(Stored data entries)

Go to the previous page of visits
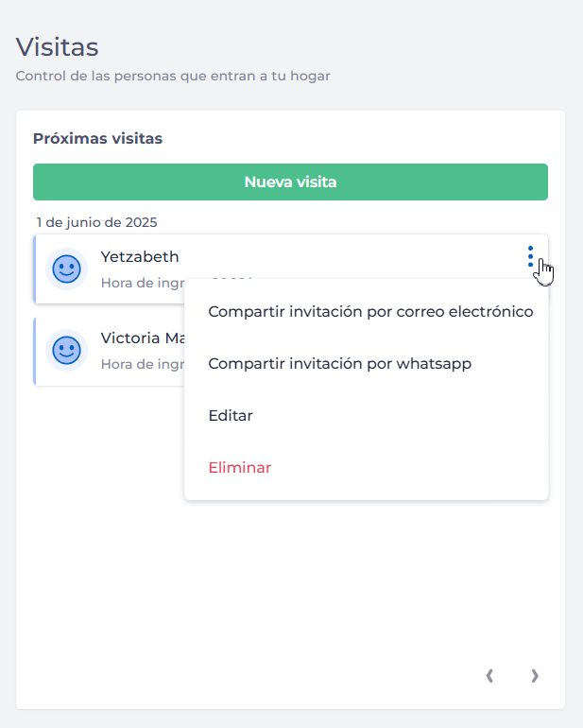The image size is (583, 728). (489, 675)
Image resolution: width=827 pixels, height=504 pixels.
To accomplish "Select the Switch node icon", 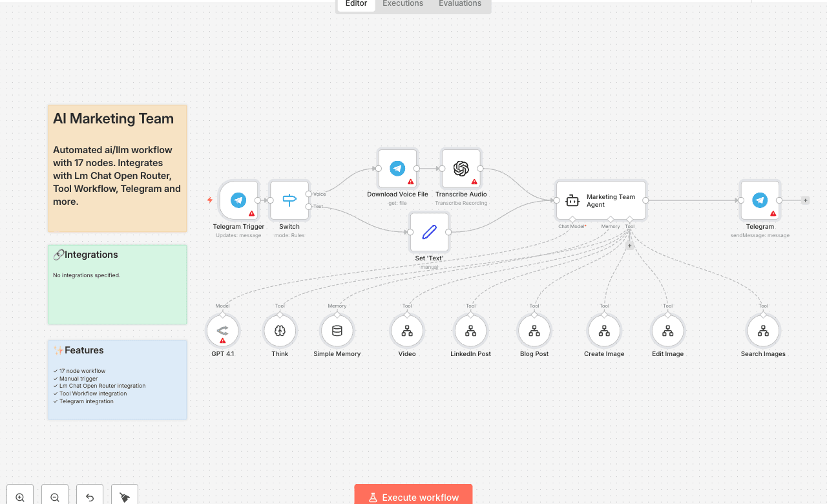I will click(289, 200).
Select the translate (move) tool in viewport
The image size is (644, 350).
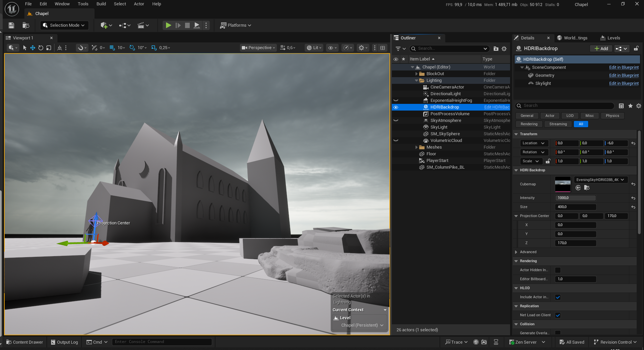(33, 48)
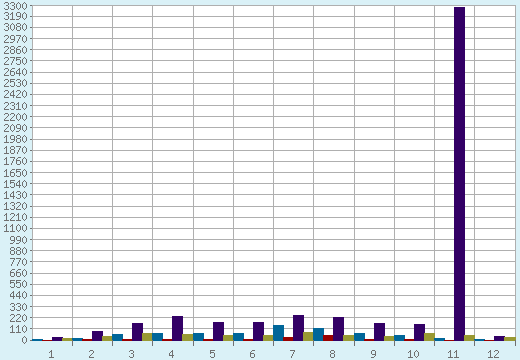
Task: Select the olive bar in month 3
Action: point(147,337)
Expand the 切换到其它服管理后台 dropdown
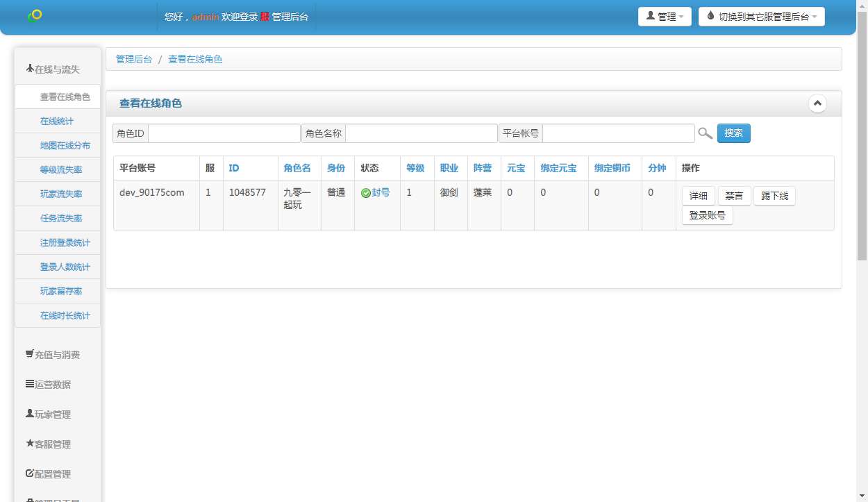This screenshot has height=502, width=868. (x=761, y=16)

What the exercise asks ::
Copy exactly the lines that run from the line containing "Select the translate (move) tool in viewport" to the end of the data above, keeping both end lines and leaving out all pictures.

Solution to the exercise ::
Select the translate (move) tool in viewport
The image size is (644, 350).
(33, 48)
Task: Select the olive bar in month 3
Action: point(147,337)
Expand the 切换到其它服管理后台 dropdown
This screenshot has height=502, width=868. (x=761, y=16)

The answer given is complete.